This course has been updated! We now recommend you take the State Machines in JavaScript with XState, v2 course.
Transcript from the "Guarded Transitions Solution" Lesson
[00:00:00]
>> Last time we talked, we were on exercise six, which was about guarded transitions. Now, let's actually tackle this exercise, we have to do a couple of things. Let's go ahead and get started here. Okay, all right, so we want to not let the mouse down transition happen unless there's less than five tracks.
[00:00:27] So we want to limit the number of drags that the user is doing. So to do that, we could add a conditioned to this transition, which will make it the car that transition. So we could say context event, and if this condition returns true, that means that this transition is allowed to happen.
[00:00:49] It doesn't mean that it will happen, it means that it's allowed to happen. So in this case, we want to return context.drags is less than 5. Now just to test that this is true, let's return false over here just to see what happens. So when we return false over here, you'll see that we're not allowed to drag at all.
[00:01:17] So we're not allowed to go from that idle state to that dragging state. Let's get rid of that, okay. Now we're allowed to drag however many times we want, and we could see the drag counter is being kept track of up here, but we're not updating the number of drags yet.
[00:01:38] So we need to do that over here on entry. So we'll say entry and this is going to be an action. So we take context and an event and we're going to say, whenever we enter the state we want to increment the drags count. So this sounds like an assign action to me.
[00:02:01] We are going to assign drags to, we only need the context here, we can say context.drags + 1 and return that, okay. At the bottom here, we're keeping track of the drags directly on the elements, so that we could display it on that top left corner that you saw.
[00:02:25] So when we go here, we'll see okay, we dragged once, you drag twice, three times, four times, five times and now we can't drag anymore. So there you go. Hopefully that made sense and now let's actually extract these out. So we could say, let's have a new action here.
[00:02:53] const countDrags, and we could move this assign action. Say that that's countDrags over to entry. We could do the same thing over here. We could say that this condition should be NotMaxDrags. I'm terrible with naming things, but that's okay. const notMaxDrags and we should see that it works exactly the same.
[00:03:29] After five drags, we can't do any more drags. Now, conditionals which make up the guards for the guard at transitions, these are configurable in the very bottom here. So we could say guards and we will have notMaxDrags. We will right now it's just the same as notMaxDrags. But if you want to test this, you could easily override this and say that this is true and this way it's always going to let you drag.
[00:04:08] It will refresh, maybe not, okay. So, if that was a string, there we go. That's going to allow you to configure it so that you could drag as many times as you want or you could test it and say, let's assume that this is always false. And now you could never drag.
[00:04:34] So, this is what guarded transitions enable or rather disable you from doing is choosing the transition when that happens. And additional points that I want to make about guarded transitions is that when you have a garden transition, you recognize that this transition is one that might not be able to be taken.
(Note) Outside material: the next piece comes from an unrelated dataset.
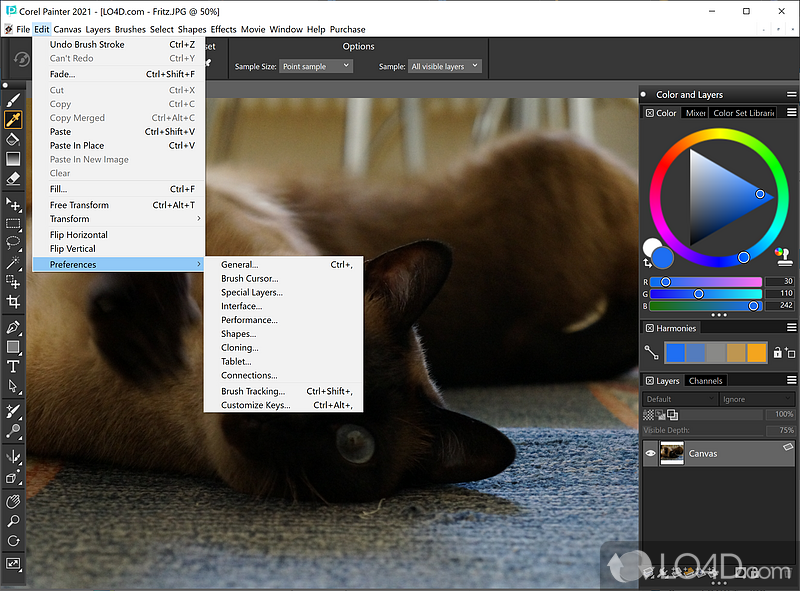Select the Crop tool
Screen dimensions: 800x591
pos(13,301)
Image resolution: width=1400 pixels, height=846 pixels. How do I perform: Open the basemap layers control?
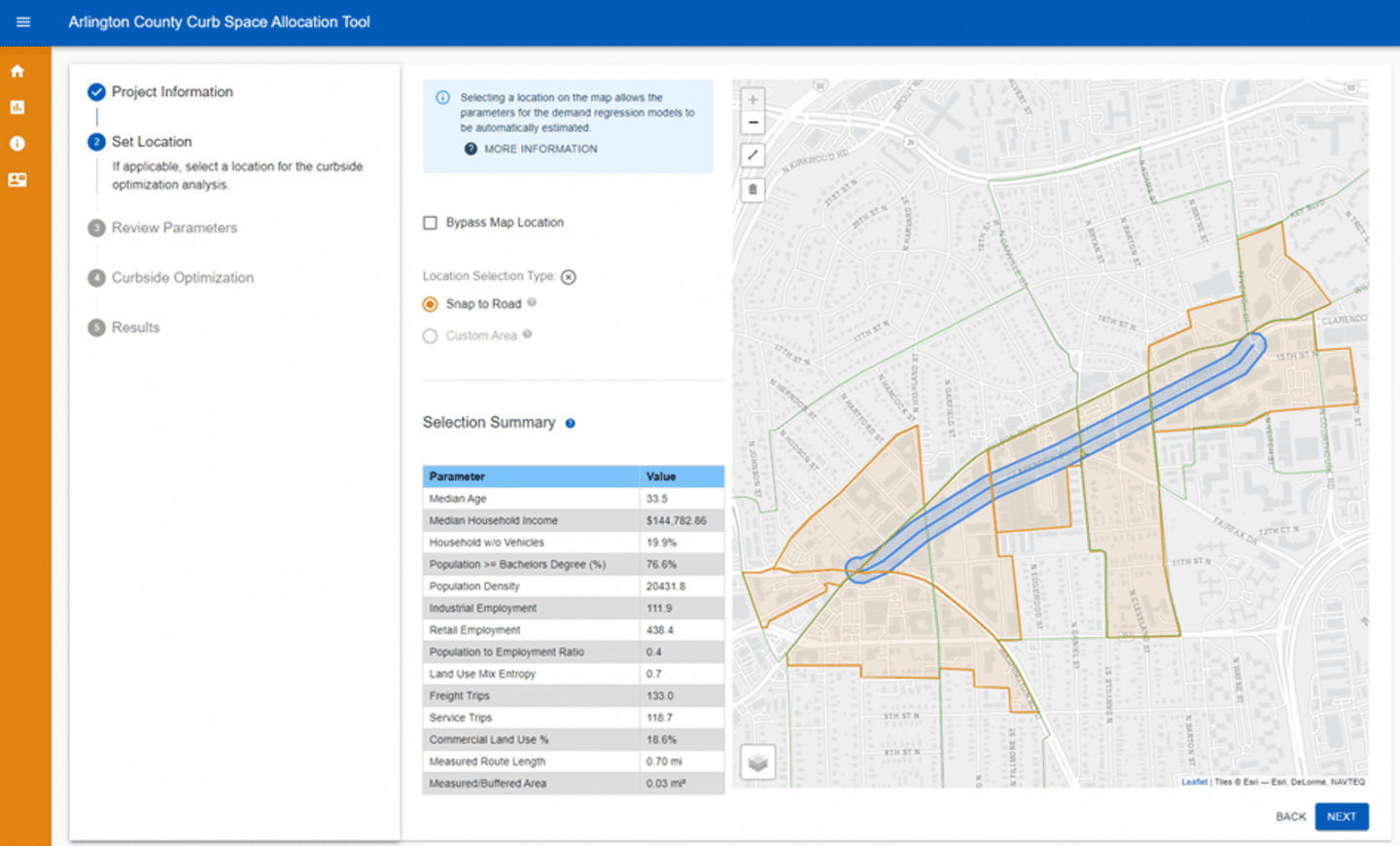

[00:04:58] For example, if notMaxDrags is false, then we have no transition to do. But let's say that we wants to define another state. So we want to say this is, let's call it draggedout. Like we've dragged this out for too long, so this element is no longer able to be dragged.
[00:05:20] And just for now, we could give this a final state. This does nothing but it's a really good indicator of saying, hey, we've reached our final state and nothing can happen from here anymore. What you could do here is you could specify this transition on the mouse down event as an array.
[00:05:41] So, what this means, when we specify more than one transition, so we could say target dragged out is that if the first transition in the array is not taken, then we keep going down. So we checked this transition, we see, can we take this transition. If so, then we will take it.
[00:06:05] And so now let's see how that looks. So right now we are dragged out by default and that's because we're specifying that as a string which is defined down here. So let's go ahead and undo that and now when we drag five times, It's going to go to the dragged out state, as you see over here.
[00:06:29] And in that state we're no longer allowed to drag anyway because it's a final state, nothing else can happen in it.